Re: PATCH: backtraces for error messages

From: Craig Ringer <craig(at)2ndquadrant(dot)com>
To: Kyotaro HORIGUCHI <horiguchi(dot)kyotaro(at)lab(dot)ntt(dot)co(dot)jp>
Cc: Andres Freund <andres(at)anarazel(dot)de>, Robert Haas <robertmhaas(at)gmail(dot)com>, Tom Lane <tgl(at)sss(dot)pgh(dot)pa(dot)us>, Álvaro Herrera <alvherre(at)2ndquadrant(dot)com>, PostgreSQL Hackers <pgsql-hackers(at)postgresql(dot)org>
Subject: Re: PATCH: backtraces for error messages
Date: 2018-06-25 09:08:41
Message-ID: CAMsr+YGdJTGygmGhRhfn+8DLi6o+Teq+tcA-Dr3kK+8vYqwzCA@mail.gmail.com
Views: Raw Message | Whole Thread | Download mbox | Resend email
Thread:
Lists: pgsql-hackers

On 25 June 2018 at 14:21, Kyotaro HORIGUCHI <horiguchi(dot)kyotaro(at)lab(dot)ntt(dot)co(dot)jp
> wrote:

> Hi.
>
> At Mon, 25 Jun 2018 09:32:36 +0800, Craig Ringer <craig(at)2ndquadrant(dot)com>
> wrote in <CAMsr+YGBw9tgKRGxyihVeMzmjQx_2t8D17tE7t5-0gMdW7S6UA(at)mail(dot)
> gmail.com>
> > On 21 June 2018 at 19:09, Kyotaro HORIGUCHI <
> horiguchi(dot)kyotaro(at)lab(dot)ntt(dot)co(dot)jp
> > > wrote:
> >
> > I think this for assertion failure is no problem but I'm not sure
> > > for other cases.
> >
> >
> > I think it's pretty strongly desirable for PANIC.
>
> Ah, I forgot about that. I agree to that. The cost to collect the
> information is not a problem on PANIC. However still I don't
> think stack trace is valuable on all PANIC messages. I can accept
> the guc to control it but it is preferable that this works fine
> without such an extra setup.
>

Places such as?

>
> > > We could set proper context description or other
> > > additional information in error messages before just dumping a
> > > trace for known cases.
> > >
> >
> > Yeah. The trouble there is that there are a _lot_ of places to touch for
> > such things, and inevitably the one you really want to see will be
> > something that didn't get suitably annotated.
>
> Agreed, it is the reality. Instaed, can't we make a new error
> classes PANIC_STACKDUMP and ERROR_STACKDUMP to explicitly
> restrict stack dump for elog()? Or elog_stackdump() and elog()
> is also fine for me. Using it is easier than proper
> annotating. It would be perfect if we could invent an automated
> way but I don't think it is realistic.
>

That needlessly complicates error severity levels with information not
really related to the severity. -1 from me.
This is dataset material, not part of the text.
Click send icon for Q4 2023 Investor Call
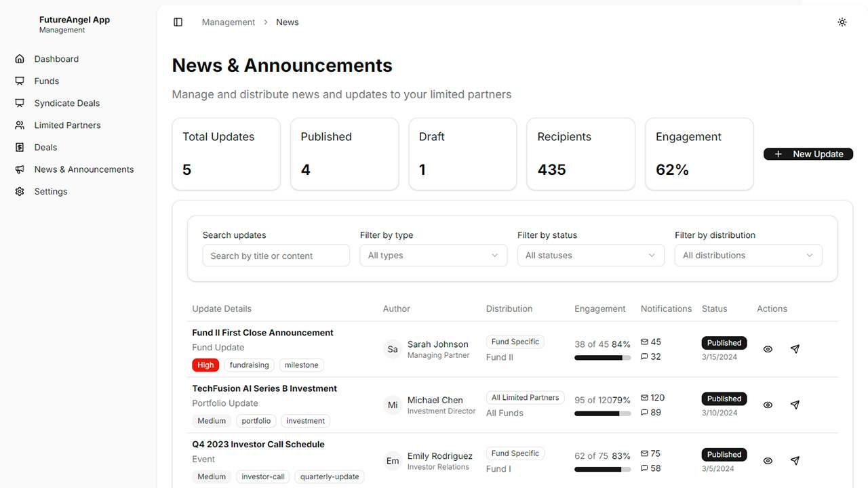Screen dimensions: 868x488 795,461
> Mmm. If I understand you correctly, I mean that perf doesn't dump
> a backtrace on a probe point but trace points are usable to take
> a symbolic backtrace. (I'm sorry that I cannot provide an example
> since stap doesn't work in my box..)
>

perf record --call-graph dwarf -e sdt_postgresql:checkpoint__start -u
postgres
perf report -g

> If your intention is to take back traces without any setting (I
> think it is preferable), it should be restricted to the required
> points. It can be achieved by the additional error classes or
> substitute error output functions.
>

Who's classifying all the possible points?
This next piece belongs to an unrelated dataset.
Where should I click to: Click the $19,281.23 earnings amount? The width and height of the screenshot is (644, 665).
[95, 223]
Which PANICs or assertion failures do you want to exempt?

I definitely do not want to emit stacks for everything, like my patch
currently does. It's just a proof of concept. Later on I'll want control on
a fine grained level at runtime of when that happens, but that's out of
scope for this. For now the goal is emit stacks at times it's obviously
pretty sensible to have a stack, and do it in a way that doesn't require
per-error-site maintenance/changes or create backport hassle.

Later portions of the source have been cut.